Yang Liu, assistant professor of computer science and engineering in the Baskin School of Engineering at UC Santa Cruz, has received $1 million in funding from the National Science Foundation (NSF) and Amazon for research on the long-term effects of human interactions with artificial intelligence (AI) systems used to support decision-making.
Liu’s project, called “Fairness in Machine Learning with Human in the Loop,” is funded through the NSF’s Program on Fairness in AI in Collaboration with Amazon. Machine learning is a powerful data-driven approach that is now being used in many ways that affect people’s lives, prompting growing concerns about how to ensure that the technology is fairly and responsibly deployed and leads to equitable outcomes.
“When people started trying to automate decisions using machine learning, they realized that the algorithms can introduce bias to the decision-making process,” Liu explained. “These algorithms can inherit and reinforce pre-existing biases in the datasets that are used to train them, so a lot of studies focus on ways to remove the bias when training the model.”
But he said less attention has been paid to the long-term consequences of deploying machine-learning models as people interact with them and respond to the decisions they generate.
“The focus on static datasets does not address the dynamic interaction between people and AI,” Liu said. “We want to build a framework to capture the interaction between machine learning and human behavior, so we can understand how it affects people in the long run and how machine learning can be used to improve people’s well being in the future.”
Liu’s team has a broad range of expertise and includes researchers at the University of Michigan, Ohio State University, and Purdue University.

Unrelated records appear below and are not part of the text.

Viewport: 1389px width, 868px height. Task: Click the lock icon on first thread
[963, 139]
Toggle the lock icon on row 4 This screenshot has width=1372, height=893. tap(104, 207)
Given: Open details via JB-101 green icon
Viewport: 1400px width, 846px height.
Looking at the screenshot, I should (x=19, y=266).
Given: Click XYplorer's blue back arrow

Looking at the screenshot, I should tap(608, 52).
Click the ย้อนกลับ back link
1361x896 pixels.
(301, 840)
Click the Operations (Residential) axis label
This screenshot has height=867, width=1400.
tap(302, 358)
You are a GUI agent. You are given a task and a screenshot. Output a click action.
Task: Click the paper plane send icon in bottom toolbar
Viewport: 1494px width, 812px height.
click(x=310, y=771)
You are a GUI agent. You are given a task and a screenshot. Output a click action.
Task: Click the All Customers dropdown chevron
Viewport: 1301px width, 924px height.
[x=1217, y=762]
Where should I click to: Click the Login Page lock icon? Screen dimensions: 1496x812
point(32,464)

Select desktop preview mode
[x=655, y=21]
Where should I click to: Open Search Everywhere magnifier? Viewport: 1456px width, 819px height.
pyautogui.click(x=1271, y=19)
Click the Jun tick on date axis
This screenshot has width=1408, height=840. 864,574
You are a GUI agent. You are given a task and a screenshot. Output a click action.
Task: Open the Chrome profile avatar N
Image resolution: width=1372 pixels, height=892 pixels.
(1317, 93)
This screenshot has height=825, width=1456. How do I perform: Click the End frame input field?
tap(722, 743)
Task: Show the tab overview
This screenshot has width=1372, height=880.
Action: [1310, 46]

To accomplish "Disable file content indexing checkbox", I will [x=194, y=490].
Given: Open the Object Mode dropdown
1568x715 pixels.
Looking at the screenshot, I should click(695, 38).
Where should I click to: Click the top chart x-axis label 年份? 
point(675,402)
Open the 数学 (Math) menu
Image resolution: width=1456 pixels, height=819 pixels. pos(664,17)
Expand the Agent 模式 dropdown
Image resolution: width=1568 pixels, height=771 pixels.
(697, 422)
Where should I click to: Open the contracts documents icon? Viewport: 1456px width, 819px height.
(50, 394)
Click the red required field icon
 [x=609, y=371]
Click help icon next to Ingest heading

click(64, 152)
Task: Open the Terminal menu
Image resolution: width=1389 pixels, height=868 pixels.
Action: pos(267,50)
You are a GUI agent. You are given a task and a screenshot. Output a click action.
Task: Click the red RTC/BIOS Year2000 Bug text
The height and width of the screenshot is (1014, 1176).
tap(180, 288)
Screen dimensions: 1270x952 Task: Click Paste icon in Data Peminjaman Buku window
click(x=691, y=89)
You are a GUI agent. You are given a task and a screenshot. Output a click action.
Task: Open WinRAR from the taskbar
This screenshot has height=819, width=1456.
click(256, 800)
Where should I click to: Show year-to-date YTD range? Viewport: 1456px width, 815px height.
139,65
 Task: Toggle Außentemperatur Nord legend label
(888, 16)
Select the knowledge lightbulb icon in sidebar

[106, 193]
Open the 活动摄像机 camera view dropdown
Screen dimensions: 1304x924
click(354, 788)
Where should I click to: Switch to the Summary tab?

The project will include a substantial experimental component, which will generate high-quality data from human subjects to help validate and improve the modeling assumptions used in the analysis and algorithmic design.
“I’m particularly excited about this part of the project, because typically we don’t have good data on how people respond and make sequential decisions over time,” Liu said. “So the first part is very mathematical and analytical, and then the experimental part will give us data to see how people really interact with these models.”
The idea for the experiment is to use an online crowdsourcing platform to create something like an online game that will allow the researchers to observe how people respond to a machine-learning system for making decisions about, for example, loan applications. People recruited for the experiment would be assigned a role with a certain profile, and the system would provide feedback after a decision is made, allowing people to take actions to improve their chances on the next round.
“If I apply for a loan and get denied, I want the model to suggest actions for me. I want to hear that, if you change this feature of your profile, your chance of approval will be higher next time,” Liu said.
When people respond in self-interested ways, however, it can lead to feedback loops with unexpected and unintended consequences. That’s why the project focuses on “the human in the loop,” placing the feedback and strategic nature of the human element front and center to provide a better perspective on the long-term impacts of algorithmic decision-making.
Liu said the project is a great fit for UC Santa Cruz, which has strong programs in data science, human-computer interaction, and ethical algorithms.
“The environment here is great, with a lot of interest and expertise in both the technical and the ethical aspects of this technology,” he said. “The students are interested in this too, and the grant provides an opportunity to engage more undergraduates in this research and to raise awareness of the issue of fairness in AI.”
NSF and Amazon have partnered to jointly support computational research focused on fairness in AI, with the goal of contributing to trustworthy AI systems that are readily accepted and deployed to tackle grand challenges facing society. Liu’s project was awarded $625,000 from NSF and $375,000 from Amazon through this program.
“NSF is delighted to join with Amazon to support this year’s cohort of FAI projects,” said Henry Kautz, director of the NSF’s Division for Information and Intelligent Systems. “Understanding how AI systems can be designed on principles of fairness, transparency and trustworthiness will advance the boundaries of AI applications. And it will help us build a more equitable society in which all citizens can be designers in and benefit from these technologies.”